------ Task inputs

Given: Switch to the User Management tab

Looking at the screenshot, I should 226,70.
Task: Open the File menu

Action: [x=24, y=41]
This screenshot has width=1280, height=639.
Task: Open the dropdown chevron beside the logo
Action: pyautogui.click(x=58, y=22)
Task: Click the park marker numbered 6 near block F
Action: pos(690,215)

------------

** What to produce **
Update the material above by replacing "File menu" with "Edit menu" and leaving all other text unchanged.

** Answer for the task **
Given: Switch to the User Management tab

Looking at the screenshot, I should 226,70.
Task: Open the Edit menu

Action: [x=24, y=41]
This screenshot has width=1280, height=639.
Task: Open the dropdown chevron beside the logo
Action: pyautogui.click(x=58, y=22)
Task: Click the park marker numbered 6 near block F
Action: pos(690,215)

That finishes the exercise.